Saturday, 6 March 2010

Quiet night

Hey Blog. Am currently writing to you because.... well because I'm not talking to J. We used to talk everynight before bed well tonight is different. I guess he is tired and all.... ah wells... nothing to worry about. Just hope it ain't going to be like this from now on.... like what happened before eh. Doesn't really matter though... I should be understanding la.... he's tired and all.... found it weird that he didn't reply my sms.... and when I called him and heard him speak like he just got up.... I couldn't bear to speak into the phone. And I told him I'm going to sleep soon and he just asked if I didn't want to talk and all that and after that just said goodnight and bye. Guess I smsed him later to sound out if he was thinking of talking but oh wells... he's obviously sleeping?
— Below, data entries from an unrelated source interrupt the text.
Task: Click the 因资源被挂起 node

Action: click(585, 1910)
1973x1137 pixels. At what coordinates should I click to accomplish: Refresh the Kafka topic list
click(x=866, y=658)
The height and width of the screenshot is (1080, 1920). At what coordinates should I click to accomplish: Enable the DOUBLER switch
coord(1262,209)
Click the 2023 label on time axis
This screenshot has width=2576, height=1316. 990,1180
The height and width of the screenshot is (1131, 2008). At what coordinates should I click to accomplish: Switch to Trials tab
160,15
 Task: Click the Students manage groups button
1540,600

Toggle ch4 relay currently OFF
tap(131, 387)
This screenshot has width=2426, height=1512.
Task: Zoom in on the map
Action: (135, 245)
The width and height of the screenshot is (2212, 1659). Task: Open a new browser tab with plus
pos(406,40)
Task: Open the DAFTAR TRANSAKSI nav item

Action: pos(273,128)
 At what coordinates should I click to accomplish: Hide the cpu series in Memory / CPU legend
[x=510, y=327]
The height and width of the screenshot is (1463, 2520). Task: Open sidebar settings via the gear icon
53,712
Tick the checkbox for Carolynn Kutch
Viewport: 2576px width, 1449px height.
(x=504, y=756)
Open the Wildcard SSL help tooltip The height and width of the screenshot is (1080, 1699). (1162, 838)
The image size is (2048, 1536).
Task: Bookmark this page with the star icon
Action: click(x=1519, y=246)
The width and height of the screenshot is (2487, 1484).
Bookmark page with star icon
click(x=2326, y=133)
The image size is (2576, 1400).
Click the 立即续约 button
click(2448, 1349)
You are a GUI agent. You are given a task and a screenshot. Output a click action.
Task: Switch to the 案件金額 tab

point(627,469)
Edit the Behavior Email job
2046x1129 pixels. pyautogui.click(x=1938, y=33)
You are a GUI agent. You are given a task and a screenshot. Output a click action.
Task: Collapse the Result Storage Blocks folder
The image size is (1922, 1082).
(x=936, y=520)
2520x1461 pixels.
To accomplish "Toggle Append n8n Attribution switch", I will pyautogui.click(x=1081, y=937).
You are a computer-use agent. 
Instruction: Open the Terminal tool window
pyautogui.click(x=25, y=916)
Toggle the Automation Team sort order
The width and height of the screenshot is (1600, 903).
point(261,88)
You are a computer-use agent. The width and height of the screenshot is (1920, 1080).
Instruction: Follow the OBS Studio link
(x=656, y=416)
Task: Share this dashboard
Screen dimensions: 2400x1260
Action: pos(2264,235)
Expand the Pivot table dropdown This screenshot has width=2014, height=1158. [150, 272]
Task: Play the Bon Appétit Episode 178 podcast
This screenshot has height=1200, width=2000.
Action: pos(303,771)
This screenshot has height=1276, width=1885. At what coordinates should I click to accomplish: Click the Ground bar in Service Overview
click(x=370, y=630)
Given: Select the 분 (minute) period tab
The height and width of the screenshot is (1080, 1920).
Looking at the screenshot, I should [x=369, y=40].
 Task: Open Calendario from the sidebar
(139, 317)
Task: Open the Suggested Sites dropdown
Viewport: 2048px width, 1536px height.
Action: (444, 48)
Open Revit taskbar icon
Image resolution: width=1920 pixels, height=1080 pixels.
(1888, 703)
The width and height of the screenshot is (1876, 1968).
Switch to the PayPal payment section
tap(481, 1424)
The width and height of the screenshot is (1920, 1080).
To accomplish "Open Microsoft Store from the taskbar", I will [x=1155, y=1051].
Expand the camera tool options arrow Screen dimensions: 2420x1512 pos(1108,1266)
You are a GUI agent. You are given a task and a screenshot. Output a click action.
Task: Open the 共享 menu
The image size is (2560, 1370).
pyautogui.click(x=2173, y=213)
Nah.... won't feel too bad.... today alone.... we fought again... over A level results...like I guess its my fault that I felt inferior and all that but I just didn't want to say it and after that when I cooled down he got sad that I still didn't tell him whats wrong and under the pressing I couldn't stand it and burst out at him. True he told me not to go and all and I appreciate it.... after that I tried to be jovial again and ya we did gym. I guess all was sweet until now? Ya we do fight but we always end it nicely... but tonight I'm just faced with silence and yupp I have to accept it and yupp I guess when I wake up tomorrow I won't feel bad? After all, better to not talk than talk and he falling asleep on me and I get even more angry right?